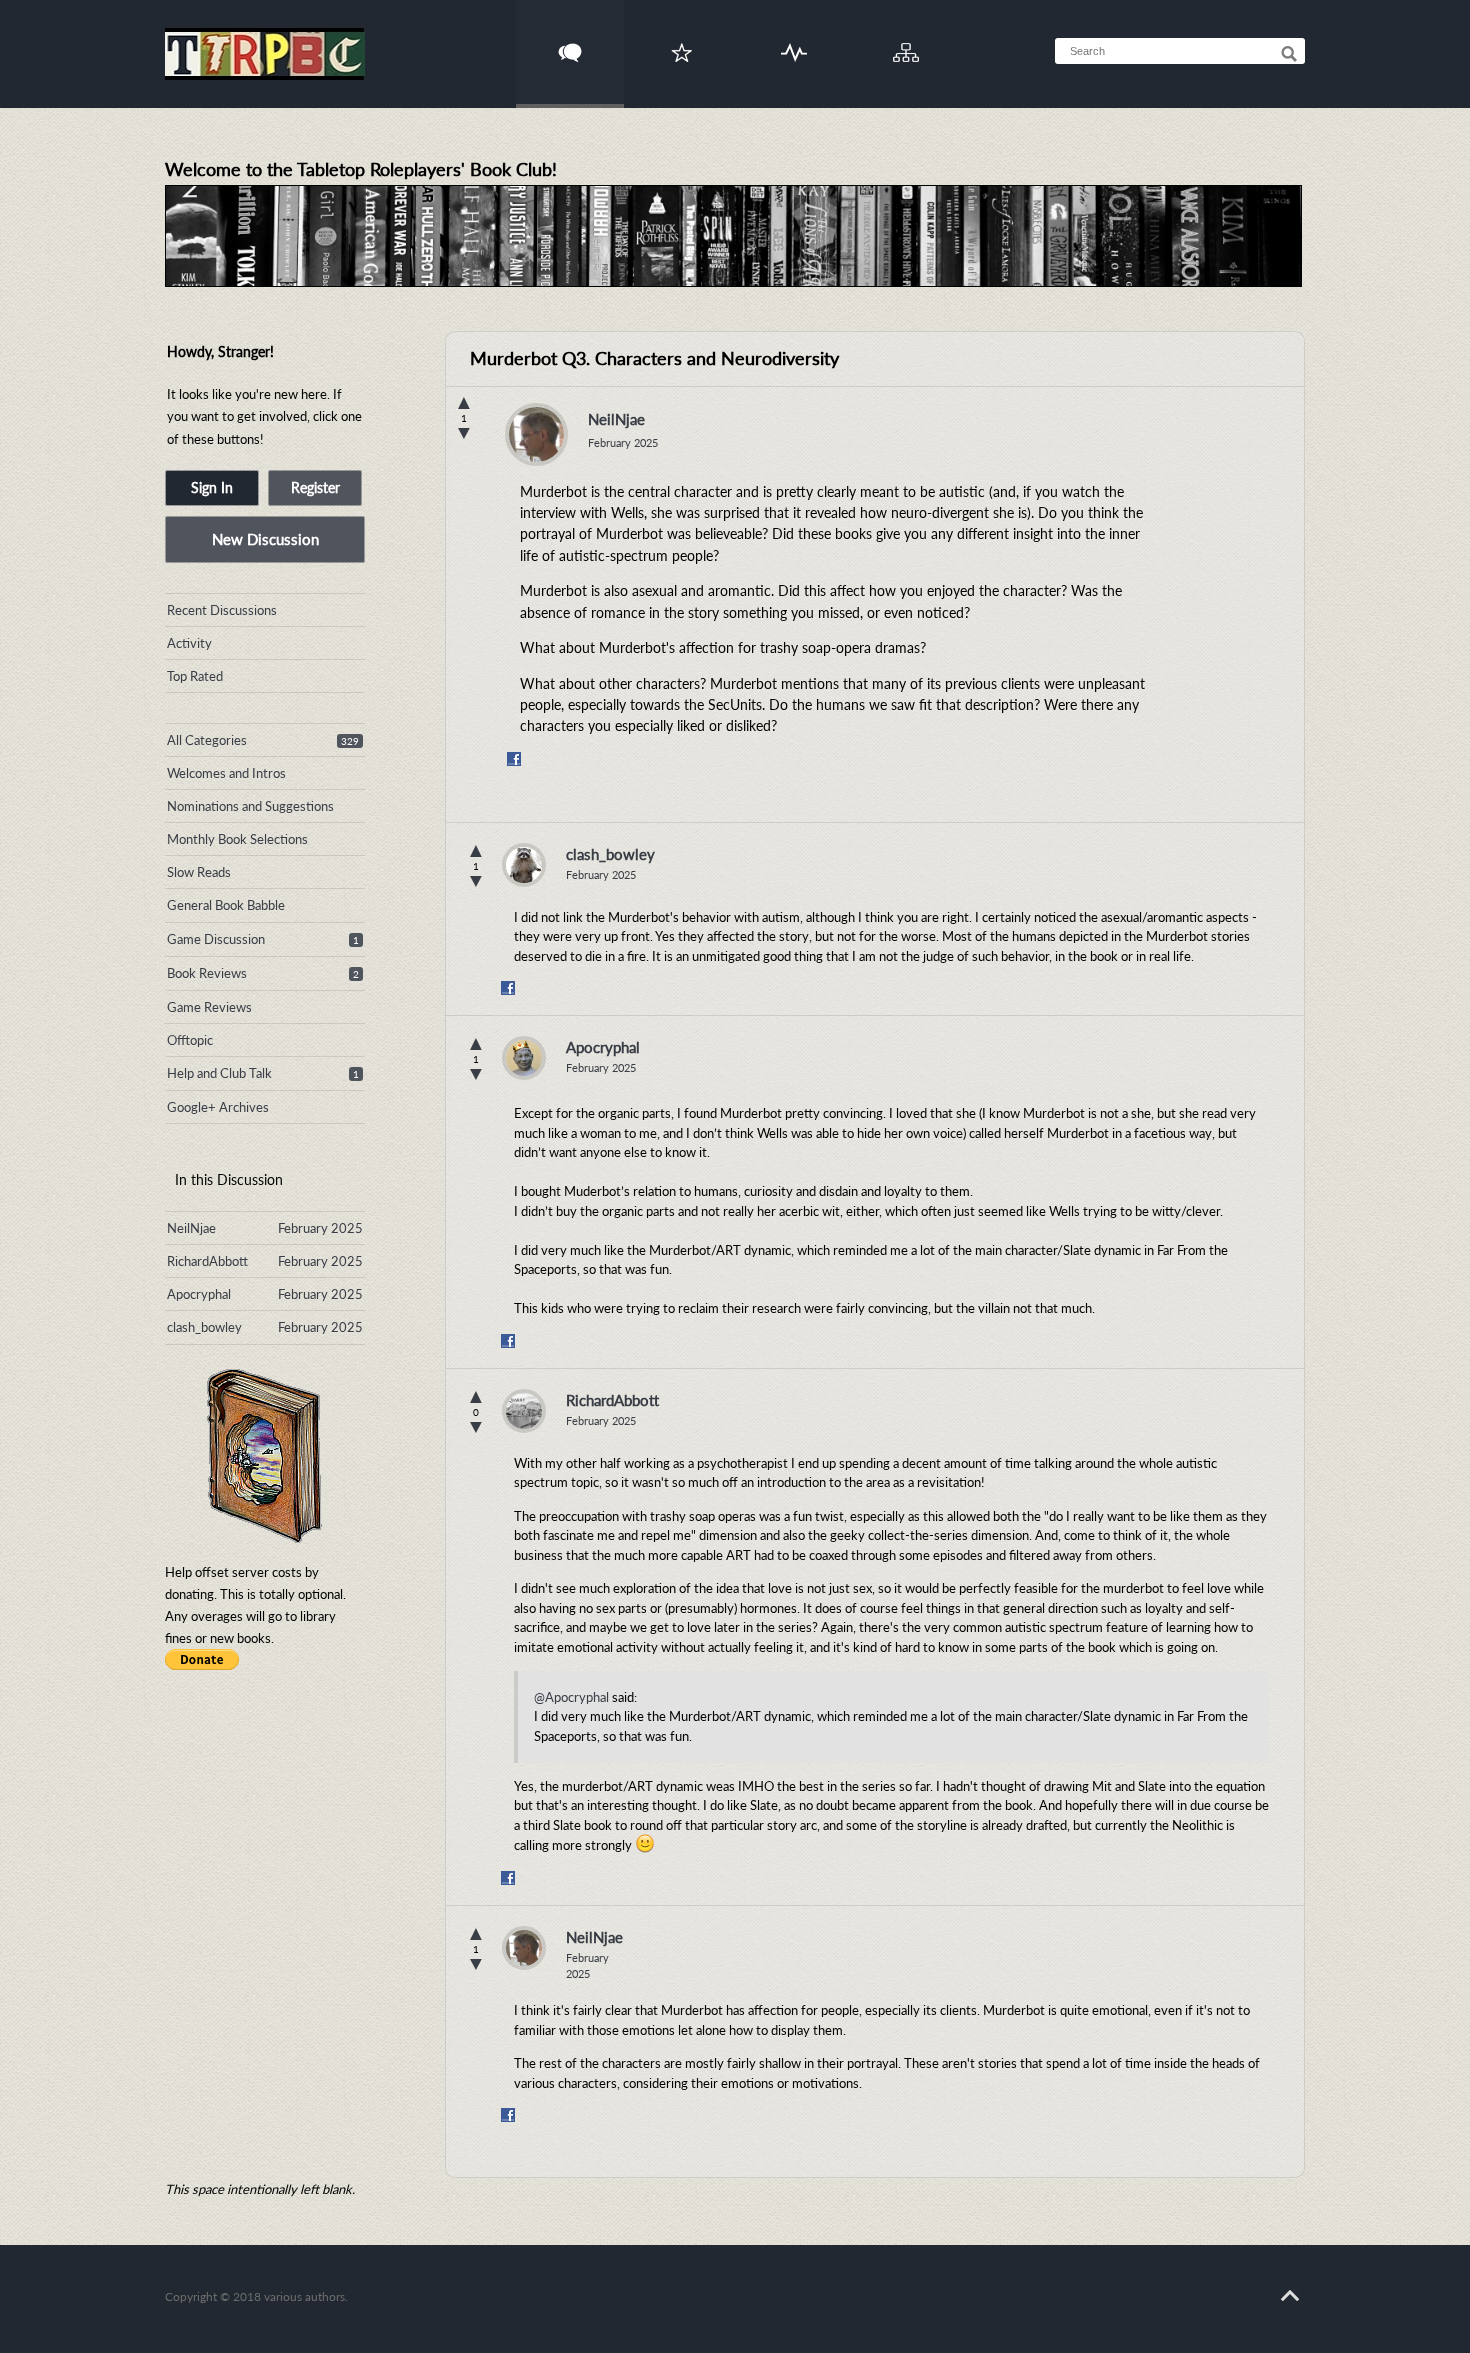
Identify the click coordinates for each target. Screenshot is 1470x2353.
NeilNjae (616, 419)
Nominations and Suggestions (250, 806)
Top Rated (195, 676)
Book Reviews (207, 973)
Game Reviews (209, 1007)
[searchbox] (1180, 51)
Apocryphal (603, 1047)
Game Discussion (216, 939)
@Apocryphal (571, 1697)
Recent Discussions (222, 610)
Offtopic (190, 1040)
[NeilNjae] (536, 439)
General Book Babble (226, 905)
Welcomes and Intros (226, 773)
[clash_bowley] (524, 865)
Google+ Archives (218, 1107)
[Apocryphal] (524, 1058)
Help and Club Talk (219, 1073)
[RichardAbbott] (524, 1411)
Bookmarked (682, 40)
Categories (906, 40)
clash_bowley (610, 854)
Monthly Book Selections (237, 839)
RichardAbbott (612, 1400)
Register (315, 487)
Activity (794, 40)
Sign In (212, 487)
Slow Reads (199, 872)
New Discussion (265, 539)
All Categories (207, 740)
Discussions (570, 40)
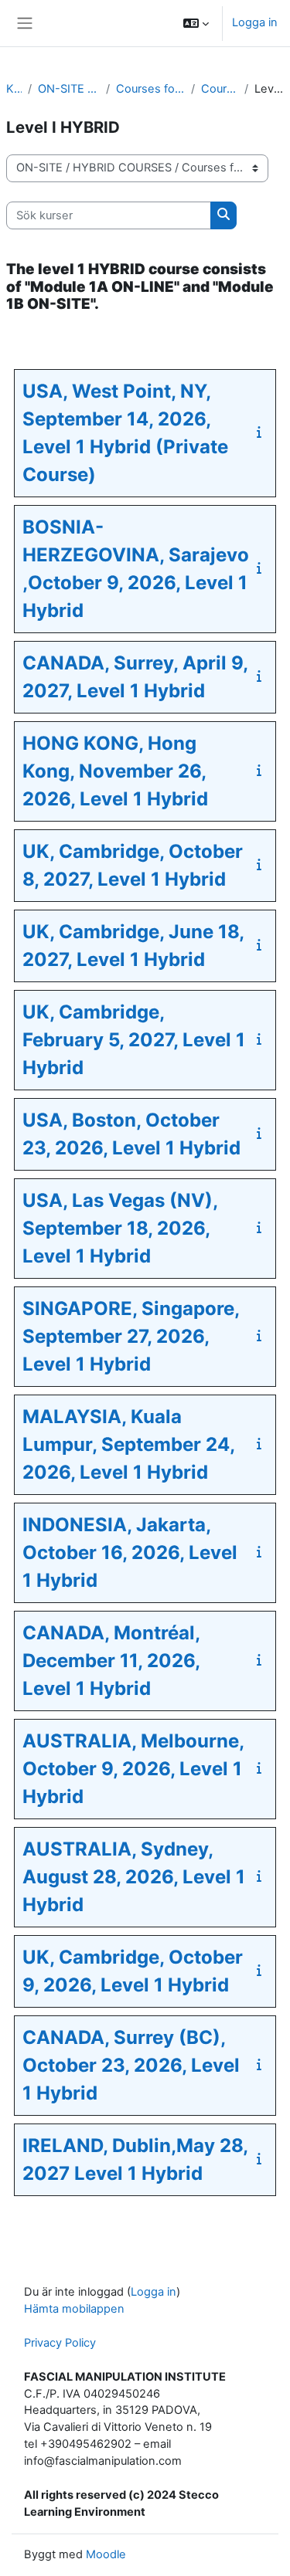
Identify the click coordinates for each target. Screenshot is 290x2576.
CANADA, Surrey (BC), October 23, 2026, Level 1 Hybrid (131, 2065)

How to complete this task -
Give back, exactly as written, the lines from the top of the material through the line with "General Book Babble (226, 905)", ends included and pictures left aside.

Solution below -
Identify the click coordinates for each target. Screenshot is 1470x2353.
NeilNjae (616, 419)
Nominations and Suggestions (250, 806)
Top Rated (195, 676)
Book Reviews (207, 973)
Game Reviews (209, 1007)
[searchbox] (1180, 51)
Apocryphal (603, 1047)
Game Discussion (216, 939)
@Apocryphal (571, 1697)
Recent Discussions (222, 610)
Offtopic (190, 1040)
[NeilNjae] (536, 439)
General Book Babble (226, 905)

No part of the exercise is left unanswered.